A rep's job is very simple: to make people happy. "You're there to make the holiday as easy and fun for people as possible," says Nicky Chestnutt at First Choice, one of Britain's biggest British travel companies. It's a long way from Hi-de-Hi, though. As a guide to the local area, your modern rep needs an interest in the history and culture of the place in which they are working and, ideally, some basic ability with languages.

So what does it take to spend your working life in the sun? "We're looking for people with outgoing personalities who like being with people on holiday," says Chestnutt. "You should be the fount of all knowledge, telling them what there is to do, what to explore."

With a basic pay of a little over £100 a week, as well as their bed and board, reps earn by promoting excursions and field trips, which can bring in up to £300 a week in the high season. And it is not just a job for the young. Chestnutt says that the best reps are often older, with a bit more experience under their belt, and a story to tell.

Most reps do start young, though - even at college, with big companies like My Travel supporting students through travel qualifications. That is how Shayley Jones got into the business, after completing a BTech in overseas resort operations supported by My Travel, for whom she now works in Portugal.

Jones, 19, had known she wanted to work in travel since she was a child. Working as a rep was a dream job. "As a child, I always thought reps were the cool grown-ups," she says. "They were always having fun."

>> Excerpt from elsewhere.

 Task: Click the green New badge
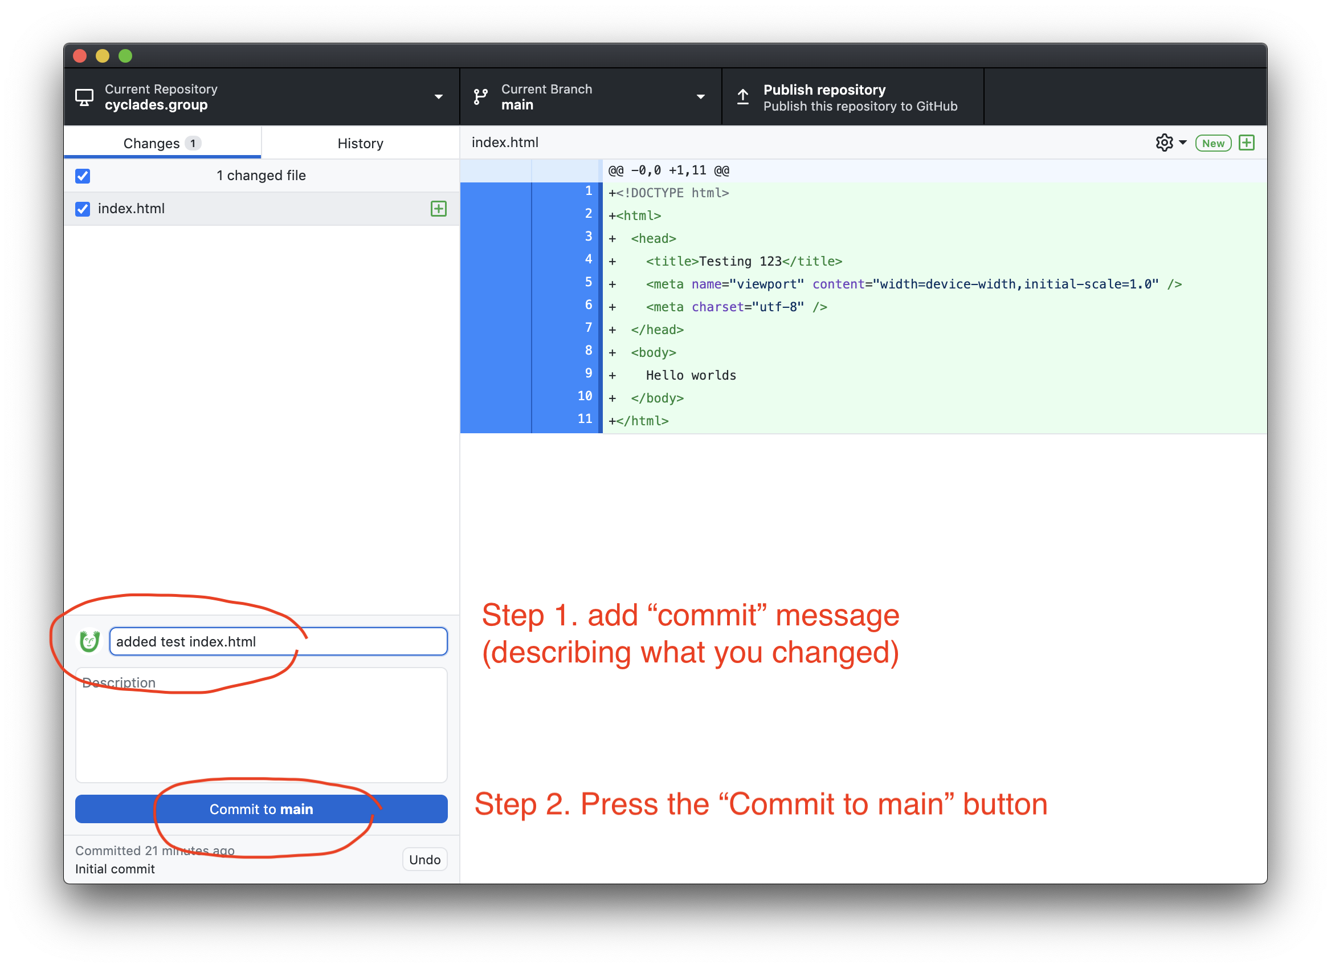coord(1212,143)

Jones has spent the last year on the Algarve. "No two days are ever the same," she says. "You're always having fun. It's not like at home where you go home and moan about your job."

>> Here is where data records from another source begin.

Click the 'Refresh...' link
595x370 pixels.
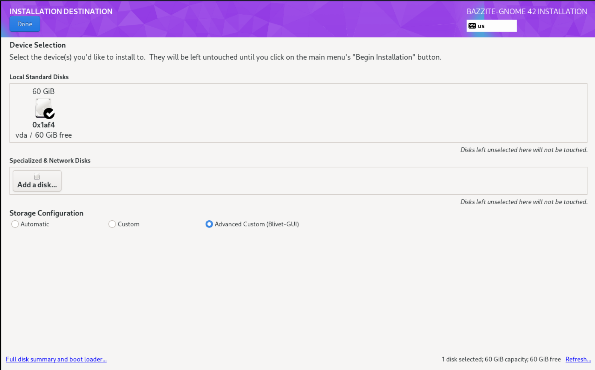(x=578, y=359)
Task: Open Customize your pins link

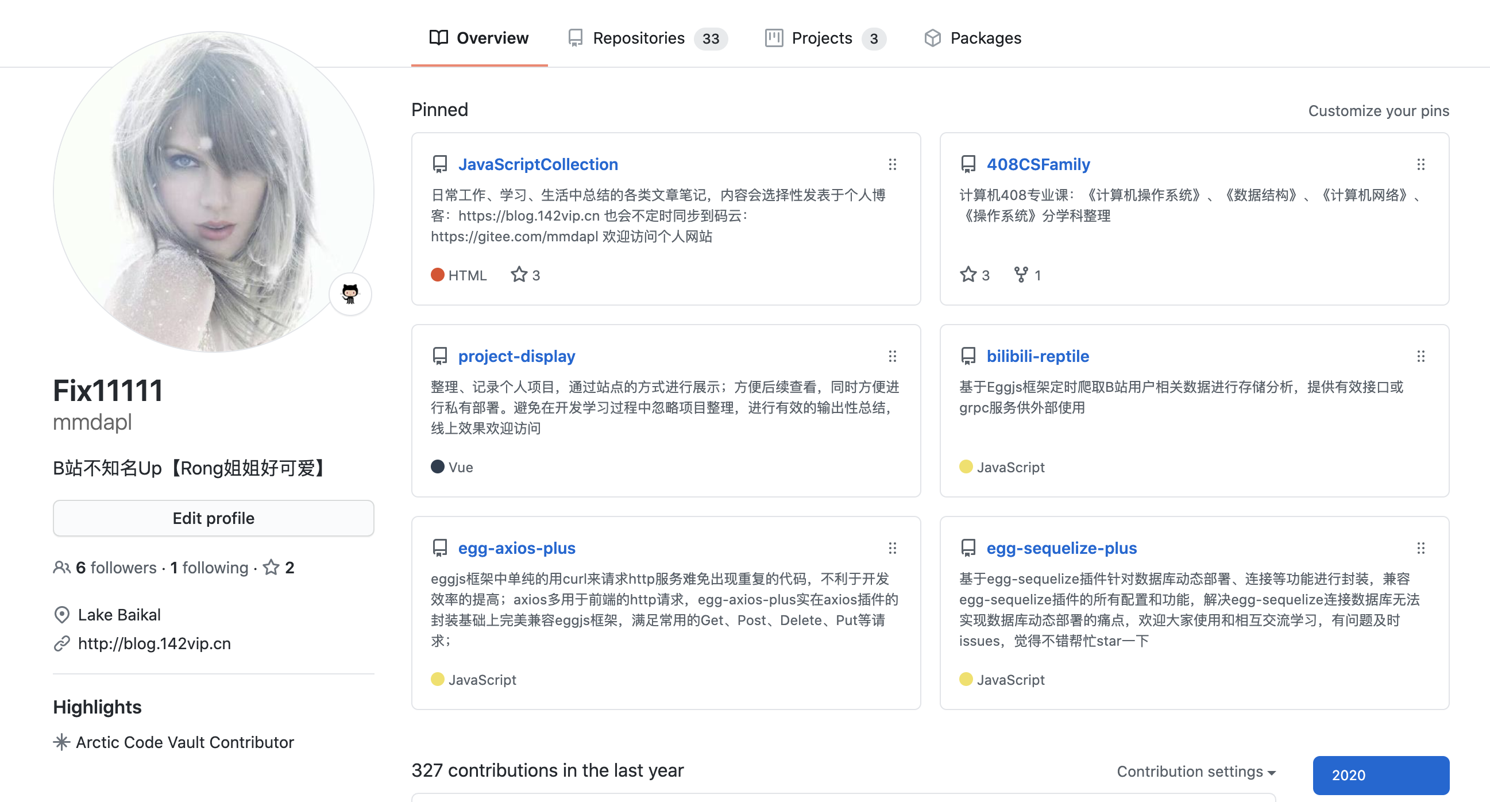Action: pyautogui.click(x=1378, y=111)
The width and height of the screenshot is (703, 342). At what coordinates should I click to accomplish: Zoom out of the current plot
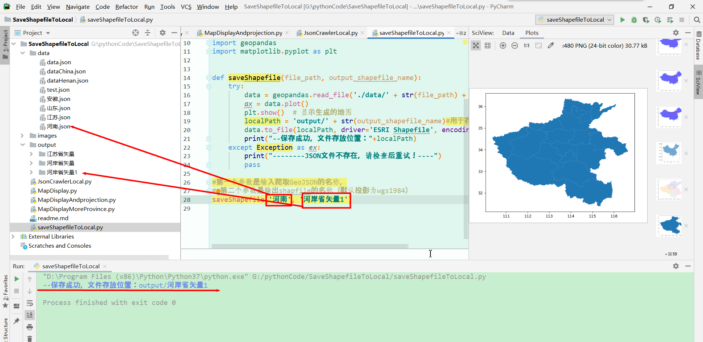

But it hasn't always been easy. "There are some very early mornings," admits Jones. "It's long hours." For now, she is looking forward to working in Spain and perhaps the Greek Islands. "When I stop enjoying it, I'll stop doing it. But I don't know when that'll be."

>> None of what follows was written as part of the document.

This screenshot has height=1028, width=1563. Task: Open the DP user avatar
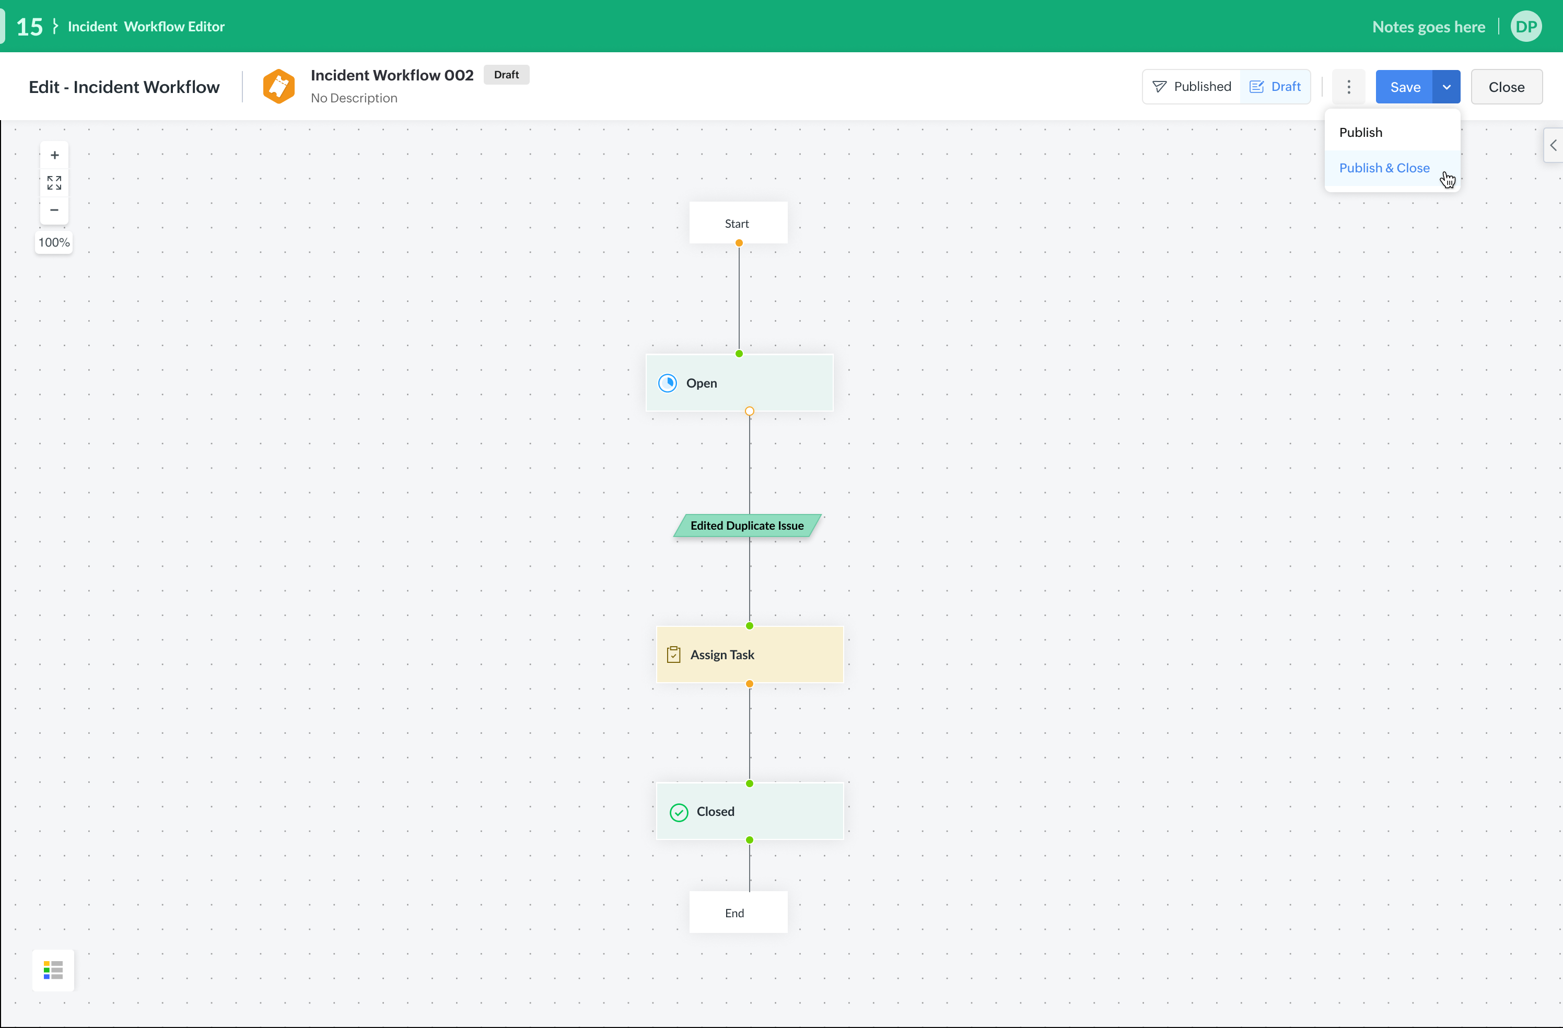click(1526, 26)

One of the obvious pluses of repping is the chance to travel to the hottest of tourist hot spots, as Laura Hamilton knows. Hamilton, 26, has worked as a rep in Benidorm, Tenerife, Turkey, Lanzarote, Austria, Crete, and now Gran Canaria.

You do not need to have studied tourism at college to qualify. With most of your income coming in commission from selling trips, companies are often looking for people with sales experience. Hamilton was selling advertising space in her home town of Troon in Scotland when she got the itch for better, warmer things. "I wanted to get out of the rat race, do something a bit different," she says. "This was a chance to travel."

She only went for a six-month season, but five years down the line she hasn't looked back. "Waking up every morning and the sun shining is the best part," she says. "It's a better quality of life." While we sweat it out in rainy Britain in the office, Hamilton will be organising boat trips, foam parties and school discos.

If you ever do get sick of the sun, there is the chance to move up the ladder in the travel business back home - a business that supports tens of thousands of employees and has a turnover of almost £30bn a year.

Liz McElligott, 48, spent 12 years working abroad as a rep and tour manager before coming home to the UK to work for Kuoni in human resources development, writing courses for reps.

McElligott started her career about as far from Benidorm and Lanzarote as you can get, working with children in care for her local authority in Ireland. "Childcare is quite emotionally draining," she says. "I was looking for something a bit more fun."

And as McElligott's own career demonstrates, repping is not just for the season. "The great thing is that there are so many areas you can branch off into," she says. "I'd only ever been as far as Ballybunion before. Now I've got friends scattered across the world."